Io e te, figli delle musicassette, che anche se non so cosa vuol dire, mi piace.
Non si dovrebbe mai rendere pubblico il contenuto delle lettere private, anche quando in queste non si dice nulla che stia al di fuori di un semplice scambio di battute, di quelli che potrebbero essere allargati a tutto l'universo mondo. Quindi mi perdonerà un mio caro amico, e in subordine mi perdonerete voi, cari lettori, se mi permetto di riportare qui la chiusura di una e-mail che mi ha mandato ieri sera: “D'altra parte io e te siamo due nostalgici, basti vedere che compriamo ancora i dischi originali, figli delle musicassette quali siamo”.
Dunque, carissimo, io e te compriamo i dischi originali, e ci mancherebbe altro. D'altronde le vicende burrascose che stanno intasando la tua – e poi la mia – casella di posta elettronica di questi giorni stanno proprio lì a dimostrarlo: mica per niente compriamo i dischi originali, noi; facciamo anche di più: non consideriamo il bene 'musica' come un qualcosa di gratuito, come un servizio che un'entità – lo Stato? - ci rende in cambio del pagamento delle tasse. Noi alla musica portiamo rispetto, e dunque anche a chi la musica la produce, e qualora ci venisse – più a te che a me – in mente di metterci ad organizzare un concerto così, partendo dal nulla, non chiameremmo mai – sempre in nome del rispetto per la musica di cui sopra – a suonare nel nostro cortile i nostri amici. Né tantomeno arriveremmo a pagarli, perché se siamo fessi noi a chiamarli e loro ad accettare, c'è sempre il fattore “amicizia” sullo sfondo, comprendente quindi anche uno scambio – si spera reciproco – di stima che vada oltre un mero compenso economico. E se decidessimo di chiamare qualche nome di quelli forti – oddio... - non staremmo lì a trattare sul prezzo: o ce li possiamo permettere, perché magari abbiamo alle spalle qualche sponsor, oppure molliamo il colpo e ci rivolgiamo altrove o ci teniamo quel che c'è, compreso il niente. Metterci lì a fare le trattative come con i cinesi che in corso Buenos Aires ti fermano per venderti calzini di scadente qualità - “puro filo di Scozia”, dicono pure – è quanto meno deplorevole e umiliante. Per noi e per loro: noi che quel rispetto per la musica dimostreremmo di non averlo, loro che di mestiere fanno quello e devono campare, e fare i musicisti richiede impegno e serietà e mai ci sogneremmo di pensare che suonare è un lavoro meno lavoro di – chessò – fare il ciabattino. Tu quando porti le suole a risuolare il ciabattino lo paghi, non pretendi il servizio gratis; e se pensi che questo voglia troppi soldi le cose sono sempre due: o ti rivolgi altrove, o ti tieni i buchi sotto i piedi – vedi che tutto torna, ad utilizzare le metafore?

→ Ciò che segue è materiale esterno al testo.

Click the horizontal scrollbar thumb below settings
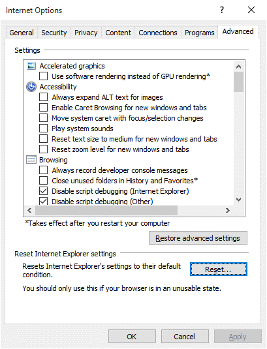pos(106,210)
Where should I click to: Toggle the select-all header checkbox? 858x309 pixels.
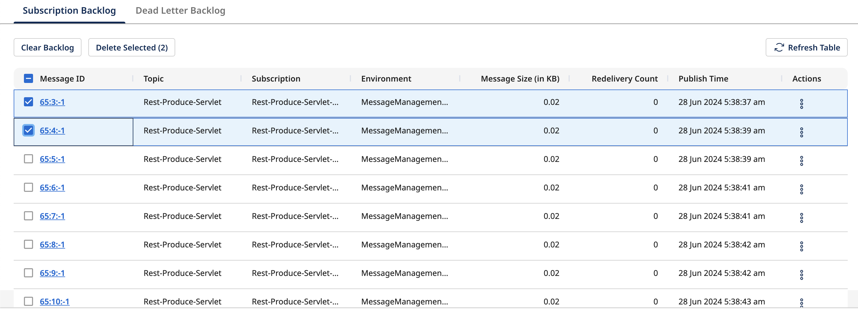pyautogui.click(x=29, y=79)
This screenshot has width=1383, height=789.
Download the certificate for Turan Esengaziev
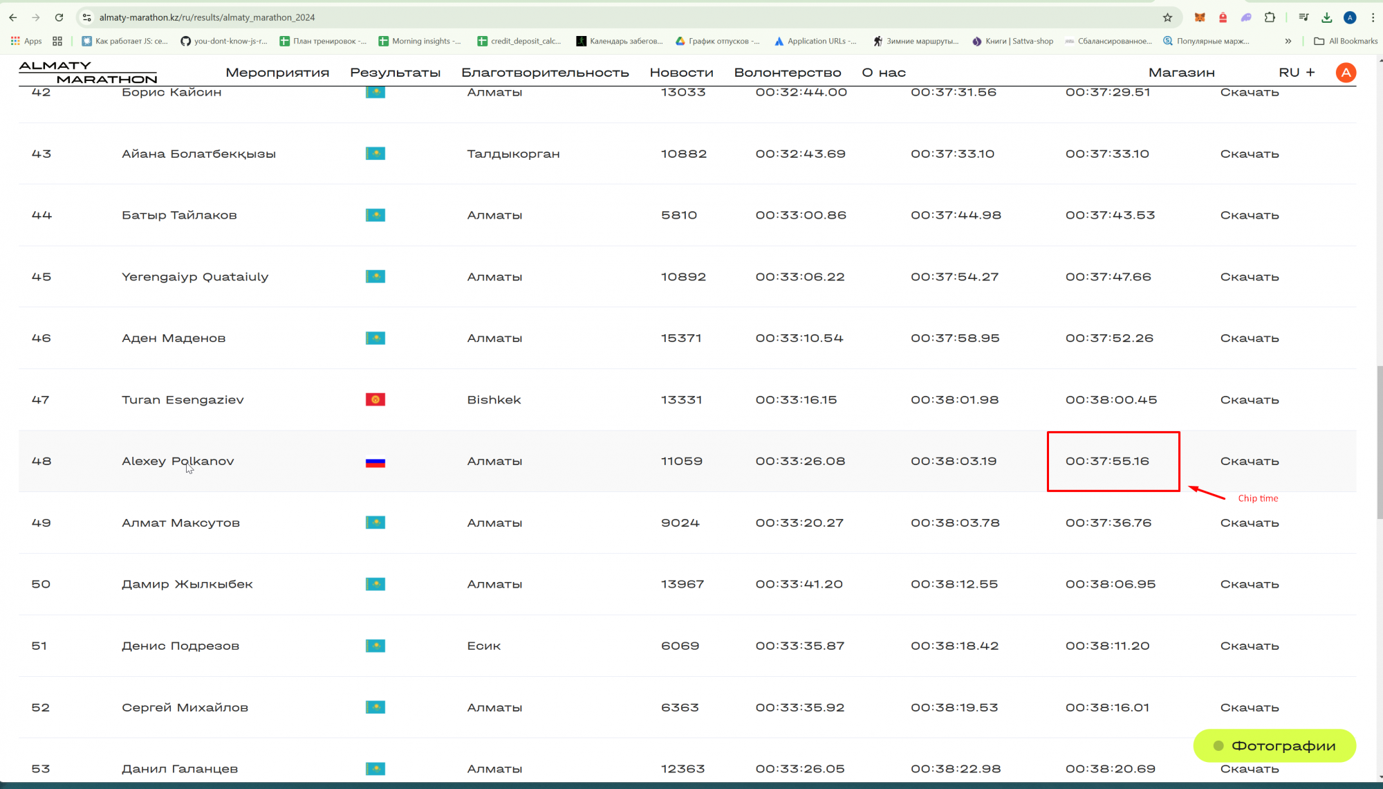coord(1249,400)
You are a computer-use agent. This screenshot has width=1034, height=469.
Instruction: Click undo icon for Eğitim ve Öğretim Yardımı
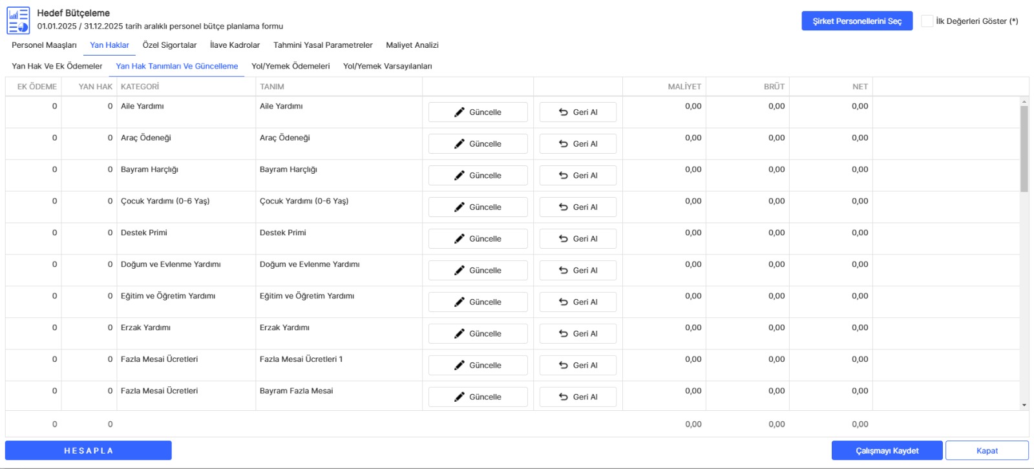point(564,302)
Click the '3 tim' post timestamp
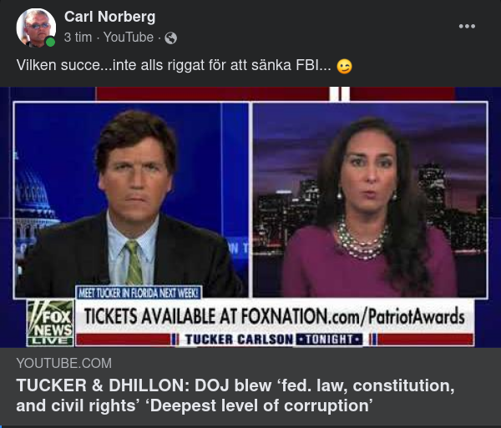This screenshot has width=501, height=428. pyautogui.click(x=78, y=38)
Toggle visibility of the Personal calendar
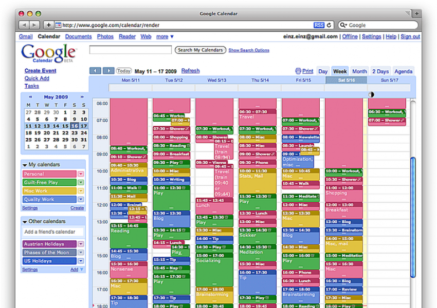437x308 pixels. (x=49, y=174)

D'altronde noi non abbiamo mai, e dico mai e spero mai, rubato nulla a nessuno. Spendiamo i nostri bravi soldini e poi ce ne stiamo zitti e impariamo cosa vuol dire rispettare una persona – ché anche l'artista lo è, pienamente -, senza sognarci nemmeno lontanamente di rubare il frutto del suo duro lavoro. Noi, però, “figli delle musicassette”, non altri, che figli delle musicassette non lo sono mai stati e sono passati dal 33 giri direttamente all'mp3, anche di scarsa qualità, l'importante è “che non sia rovinato, perché cazzo non è possibile scaricare roba che salta e vaffanculo devo star lì tutta la notte e pure l'hard disk insomma ne ho già fritto uno”.

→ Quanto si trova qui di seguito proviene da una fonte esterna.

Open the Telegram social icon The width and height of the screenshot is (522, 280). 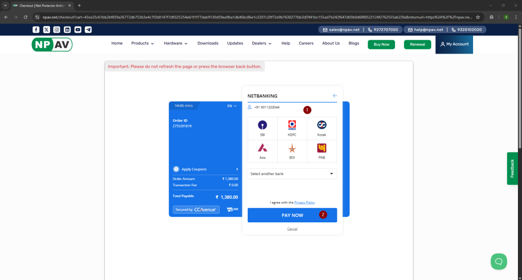coord(88,30)
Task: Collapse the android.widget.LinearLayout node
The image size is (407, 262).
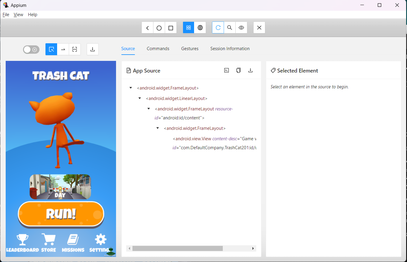Action: point(139,98)
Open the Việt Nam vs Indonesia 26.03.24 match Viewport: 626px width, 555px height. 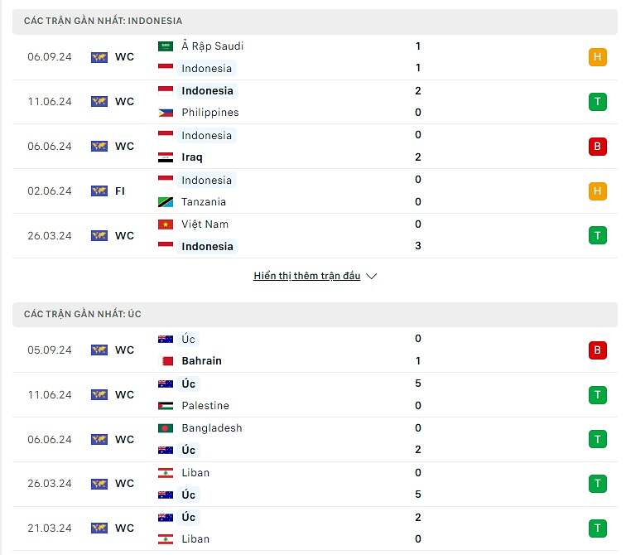tap(315, 235)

Ecco perché ti scrivo questo, caro amico mio. E poi perché quell'essere “figli delle musicassette” non so sinceramente da dove l'hai tirato fuori, ma almeno per farmi perdonare di questa specie di filippica delle mie ti metto questo link – che magari serve anche a tutta la comunità, motivo per cui queste righe le pubblico qui e non te le mando in privato, sapendoti comunque mio appassionato – e paziente – lettore. È un articolo tratto dall'Independent – ultimamente per leggere qualcosa di sinistra senza che mi venga la nausea mi sono dato alla stampa estera – ed è proprio bello, semplicemente. Tra l'altro quando è uscito, nel giro di due giorni l'hanno ripreso anche un paio di quotidiani nostrani, cercando di far credere che l'idea fosse venuta a loro – ma, al solito, il risultato è stato una cazzimma tale da non crederci.